Ces conflits irakiens ont pris le pas sur les conflits israélo-arabes jusqu’à être le principal facteur d’insécurité et de déstabilisation qui mène au terrorisme local et international avec Al-Qaïda et Daech.
I. La guerre Irak-Iran (1980-1988)
Il s’agit d’une guerre entre deux nations et presque entre deux nations opposées qui s’affrontent :
– L’Irak de Saddam Hussein (1937-2006) qui est dépositaire de l’idéologie panarabe (idée d’une grande nation arabe qui est une idéologie laïque et modernisatrice) d’inspiration socialiste face à l’Iran.
– L’Iran qui, depuis la révolution islamiste de 1979, porte au pouvoir l’ayatollah Khamenei et son idéologie chiite révolutionnaire, ennemi des sunnites. Il s’agit aussi d’une idéologie théocratique où la charia (la loi divine) s’applique aux hommes.

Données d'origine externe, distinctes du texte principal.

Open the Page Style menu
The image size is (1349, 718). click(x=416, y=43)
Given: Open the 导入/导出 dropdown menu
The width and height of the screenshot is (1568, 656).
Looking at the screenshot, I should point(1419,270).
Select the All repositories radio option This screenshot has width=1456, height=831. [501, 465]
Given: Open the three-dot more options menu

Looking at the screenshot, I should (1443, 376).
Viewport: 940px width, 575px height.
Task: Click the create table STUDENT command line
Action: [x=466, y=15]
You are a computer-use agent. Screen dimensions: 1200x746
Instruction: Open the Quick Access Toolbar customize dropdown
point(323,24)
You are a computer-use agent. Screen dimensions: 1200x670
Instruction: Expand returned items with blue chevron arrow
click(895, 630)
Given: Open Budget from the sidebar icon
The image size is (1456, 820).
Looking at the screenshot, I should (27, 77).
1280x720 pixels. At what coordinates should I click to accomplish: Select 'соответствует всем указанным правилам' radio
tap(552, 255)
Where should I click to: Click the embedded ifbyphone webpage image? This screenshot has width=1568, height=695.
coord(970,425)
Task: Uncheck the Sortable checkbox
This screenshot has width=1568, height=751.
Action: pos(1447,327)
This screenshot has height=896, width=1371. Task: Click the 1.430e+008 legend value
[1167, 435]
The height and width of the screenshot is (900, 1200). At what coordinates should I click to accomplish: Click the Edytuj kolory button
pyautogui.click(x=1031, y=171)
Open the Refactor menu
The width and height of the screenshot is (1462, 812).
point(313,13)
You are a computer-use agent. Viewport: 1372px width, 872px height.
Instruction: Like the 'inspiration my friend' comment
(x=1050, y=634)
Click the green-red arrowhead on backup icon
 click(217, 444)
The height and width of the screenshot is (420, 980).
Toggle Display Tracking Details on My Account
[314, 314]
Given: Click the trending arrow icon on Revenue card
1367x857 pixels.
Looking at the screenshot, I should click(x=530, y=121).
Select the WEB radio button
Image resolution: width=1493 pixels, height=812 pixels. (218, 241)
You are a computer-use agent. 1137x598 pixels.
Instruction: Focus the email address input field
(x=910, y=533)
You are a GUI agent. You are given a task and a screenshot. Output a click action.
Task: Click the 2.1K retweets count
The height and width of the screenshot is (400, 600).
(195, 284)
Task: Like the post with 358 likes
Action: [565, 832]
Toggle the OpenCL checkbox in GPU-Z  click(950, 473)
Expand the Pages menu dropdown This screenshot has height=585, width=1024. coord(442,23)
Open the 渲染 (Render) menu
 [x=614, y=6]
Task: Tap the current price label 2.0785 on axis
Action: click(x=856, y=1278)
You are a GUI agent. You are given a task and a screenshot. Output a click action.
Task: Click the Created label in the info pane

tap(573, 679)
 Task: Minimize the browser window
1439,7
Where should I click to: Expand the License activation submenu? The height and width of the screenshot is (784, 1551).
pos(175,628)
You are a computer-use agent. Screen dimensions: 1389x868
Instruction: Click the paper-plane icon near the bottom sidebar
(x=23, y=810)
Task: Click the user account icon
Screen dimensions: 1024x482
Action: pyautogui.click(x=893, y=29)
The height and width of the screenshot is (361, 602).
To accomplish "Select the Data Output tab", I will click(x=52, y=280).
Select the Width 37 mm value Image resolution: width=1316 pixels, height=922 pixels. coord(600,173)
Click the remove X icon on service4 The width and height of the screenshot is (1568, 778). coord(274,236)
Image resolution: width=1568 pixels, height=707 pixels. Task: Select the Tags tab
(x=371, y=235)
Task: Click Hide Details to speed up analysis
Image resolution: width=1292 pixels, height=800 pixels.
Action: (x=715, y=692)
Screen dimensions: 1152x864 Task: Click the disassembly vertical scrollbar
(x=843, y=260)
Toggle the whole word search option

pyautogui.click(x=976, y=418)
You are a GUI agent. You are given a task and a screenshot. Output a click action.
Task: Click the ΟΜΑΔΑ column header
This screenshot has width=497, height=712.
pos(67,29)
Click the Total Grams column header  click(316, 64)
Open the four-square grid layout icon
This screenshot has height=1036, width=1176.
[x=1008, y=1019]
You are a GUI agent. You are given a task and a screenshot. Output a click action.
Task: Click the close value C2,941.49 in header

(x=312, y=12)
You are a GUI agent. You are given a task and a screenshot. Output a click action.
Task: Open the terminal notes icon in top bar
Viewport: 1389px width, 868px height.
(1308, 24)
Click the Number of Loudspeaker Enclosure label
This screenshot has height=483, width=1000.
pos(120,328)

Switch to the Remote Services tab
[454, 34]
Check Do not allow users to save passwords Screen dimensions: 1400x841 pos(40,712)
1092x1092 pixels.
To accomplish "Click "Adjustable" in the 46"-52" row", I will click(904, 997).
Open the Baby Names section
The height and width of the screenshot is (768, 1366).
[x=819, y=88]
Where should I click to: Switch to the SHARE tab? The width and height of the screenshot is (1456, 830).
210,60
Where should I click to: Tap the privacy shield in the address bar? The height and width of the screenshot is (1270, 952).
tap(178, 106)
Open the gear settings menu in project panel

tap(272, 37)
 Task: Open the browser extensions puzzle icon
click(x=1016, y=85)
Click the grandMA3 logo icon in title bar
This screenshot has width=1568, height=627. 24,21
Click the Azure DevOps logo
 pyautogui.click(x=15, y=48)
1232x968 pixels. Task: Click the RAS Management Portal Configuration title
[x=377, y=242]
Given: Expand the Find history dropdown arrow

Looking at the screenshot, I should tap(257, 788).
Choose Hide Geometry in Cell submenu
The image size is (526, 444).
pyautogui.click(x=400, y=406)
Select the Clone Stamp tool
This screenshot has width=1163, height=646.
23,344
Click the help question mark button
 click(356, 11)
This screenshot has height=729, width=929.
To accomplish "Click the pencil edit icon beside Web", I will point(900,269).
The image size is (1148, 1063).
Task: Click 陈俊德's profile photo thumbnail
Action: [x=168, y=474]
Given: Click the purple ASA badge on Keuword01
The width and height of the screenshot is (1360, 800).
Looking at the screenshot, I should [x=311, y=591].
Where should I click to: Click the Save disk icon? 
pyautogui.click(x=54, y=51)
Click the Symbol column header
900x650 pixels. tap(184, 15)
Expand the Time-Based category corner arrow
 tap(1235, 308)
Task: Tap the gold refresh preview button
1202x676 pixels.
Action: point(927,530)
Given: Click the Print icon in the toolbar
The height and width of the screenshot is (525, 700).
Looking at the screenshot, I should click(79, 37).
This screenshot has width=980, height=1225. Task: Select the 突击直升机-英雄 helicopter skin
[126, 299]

Il y a des enjeux géopolitiques puisque Saddam Hussein, en envahissant l’Iran veut contrôler toute la région du Chatt-el-Arab et les gisements pétroliers qui s’y trouvent pour ainsi dominer le Moyen-Orient alors que l’Égypte s’est rapprochée des Occidentaux. Saddam Hussein se rêve donc en roi des Arabes.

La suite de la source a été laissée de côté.